## EXERCISE AIM
Below are some entries; write out each one of them exactly.

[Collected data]
§

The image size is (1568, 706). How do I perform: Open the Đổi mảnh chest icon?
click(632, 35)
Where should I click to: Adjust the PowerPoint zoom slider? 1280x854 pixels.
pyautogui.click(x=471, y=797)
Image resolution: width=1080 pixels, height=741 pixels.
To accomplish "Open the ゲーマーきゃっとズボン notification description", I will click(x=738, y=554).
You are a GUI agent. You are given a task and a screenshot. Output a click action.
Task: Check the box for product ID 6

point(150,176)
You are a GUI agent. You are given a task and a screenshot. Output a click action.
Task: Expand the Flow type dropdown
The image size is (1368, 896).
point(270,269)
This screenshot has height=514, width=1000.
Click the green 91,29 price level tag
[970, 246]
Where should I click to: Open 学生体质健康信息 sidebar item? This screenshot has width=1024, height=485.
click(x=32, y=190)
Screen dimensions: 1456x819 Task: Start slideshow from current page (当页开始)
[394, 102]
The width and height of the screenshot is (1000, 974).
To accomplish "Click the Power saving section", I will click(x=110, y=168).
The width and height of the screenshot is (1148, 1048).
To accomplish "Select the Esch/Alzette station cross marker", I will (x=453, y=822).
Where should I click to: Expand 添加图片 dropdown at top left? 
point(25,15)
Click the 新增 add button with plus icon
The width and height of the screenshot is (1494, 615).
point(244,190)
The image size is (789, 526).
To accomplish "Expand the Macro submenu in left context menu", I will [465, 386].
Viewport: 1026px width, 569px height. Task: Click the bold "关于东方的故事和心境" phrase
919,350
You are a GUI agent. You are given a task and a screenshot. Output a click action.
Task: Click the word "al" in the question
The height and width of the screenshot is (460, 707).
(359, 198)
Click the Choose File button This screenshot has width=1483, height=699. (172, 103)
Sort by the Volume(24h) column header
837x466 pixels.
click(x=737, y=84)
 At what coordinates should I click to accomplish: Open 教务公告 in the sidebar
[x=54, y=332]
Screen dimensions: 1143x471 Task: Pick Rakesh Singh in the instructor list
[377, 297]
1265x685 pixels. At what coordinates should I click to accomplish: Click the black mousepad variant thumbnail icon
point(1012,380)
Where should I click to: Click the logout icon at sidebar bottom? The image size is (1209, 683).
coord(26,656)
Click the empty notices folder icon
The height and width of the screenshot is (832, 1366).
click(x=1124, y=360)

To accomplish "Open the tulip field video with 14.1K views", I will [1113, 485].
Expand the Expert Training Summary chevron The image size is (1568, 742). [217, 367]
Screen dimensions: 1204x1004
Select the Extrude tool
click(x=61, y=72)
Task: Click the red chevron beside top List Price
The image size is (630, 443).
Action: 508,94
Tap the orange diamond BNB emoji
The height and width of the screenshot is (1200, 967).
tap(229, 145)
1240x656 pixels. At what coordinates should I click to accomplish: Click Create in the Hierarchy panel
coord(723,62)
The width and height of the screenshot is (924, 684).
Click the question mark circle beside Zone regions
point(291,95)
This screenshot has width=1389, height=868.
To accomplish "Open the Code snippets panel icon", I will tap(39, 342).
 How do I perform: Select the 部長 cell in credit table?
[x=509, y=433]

§

## OUTPUT OF THE TASK
The image size is (1568, 706). How do I perform: Open the Đổi mảnh chest icon?
click(632, 35)
Where should I click to: Adjust the PowerPoint zoom slider? 1280x854 pixels.
pyautogui.click(x=471, y=797)
Image resolution: width=1080 pixels, height=741 pixels.
To accomplish "Open the ゲーマーきゃっとズボン notification description", I will click(x=738, y=554).
You are a GUI agent. You are given a task and a screenshot. Output a click action.
Task: Check the box for product ID 6

point(150,176)
You are a GUI agent. You are given a task and a screenshot. Output a click action.
Task: Expand the Flow type dropdown
The image size is (1368, 896).
point(270,269)
This screenshot has height=514, width=1000.
Click the green 91,29 price level tag
[970, 246]
Where should I click to: Open 学生体质健康信息 sidebar item? This screenshot has width=1024, height=485.
click(x=32, y=190)
Screen dimensions: 1456x819 Task: Start slideshow from current page (当页开始)
[394, 102]
The width and height of the screenshot is (1000, 974).
To accomplish "Click the Power saving section", I will click(x=110, y=168).
The width and height of the screenshot is (1148, 1048).
To accomplish "Select the Esch/Alzette station cross marker", I will (x=453, y=822).
Where should I click to: Expand 添加图片 dropdown at top left? 
point(25,15)
Click the 新增 add button with plus icon
The width and height of the screenshot is (1494, 615).
point(244,190)
The image size is (789, 526).
To accomplish "Expand the Macro submenu in left context menu", I will [465, 386].
Viewport: 1026px width, 569px height. Task: Click the bold "关于东方的故事和心境" phrase
919,350
You are a GUI agent. You are given a task and a screenshot. Output a click action.
Task: Click the word "al" in the question
The height and width of the screenshot is (460, 707).
(359, 198)
Click the Choose File button This screenshot has width=1483, height=699. (172, 103)
Sort by the Volume(24h) column header
837x466 pixels.
click(x=737, y=84)
 At what coordinates should I click to accomplish: Open 教务公告 in the sidebar
[x=54, y=332]
Screen dimensions: 1143x471 Task: Pick Rakesh Singh in the instructor list
[377, 297]
1265x685 pixels. At what coordinates should I click to accomplish: Click the black mousepad variant thumbnail icon
point(1012,380)
Where should I click to: Click the logout icon at sidebar bottom? The image size is (1209, 683).
coord(26,656)
Click the empty notices folder icon
The height and width of the screenshot is (832, 1366).
click(x=1124, y=360)

To accomplish "Open the tulip field video with 14.1K views", I will [1113, 485].
Expand the Expert Training Summary chevron The image size is (1568, 742). [217, 367]
Screen dimensions: 1204x1004
Select the Extrude tool
click(x=61, y=72)
Task: Click the red chevron beside top List Price
The image size is (630, 443).
Action: 508,94
Tap the orange diamond BNB emoji
The height and width of the screenshot is (1200, 967).
tap(229, 145)
1240x656 pixels. At what coordinates should I click to accomplish: Click Create in the Hierarchy panel
coord(723,62)
The width and height of the screenshot is (924, 684).
Click the question mark circle beside Zone regions
point(291,95)
This screenshot has width=1389, height=868.
To accomplish "Open the Code snippets panel icon", I will tap(39, 342).
 How do I perform: Select the 部長 cell in credit table?
[x=509, y=433]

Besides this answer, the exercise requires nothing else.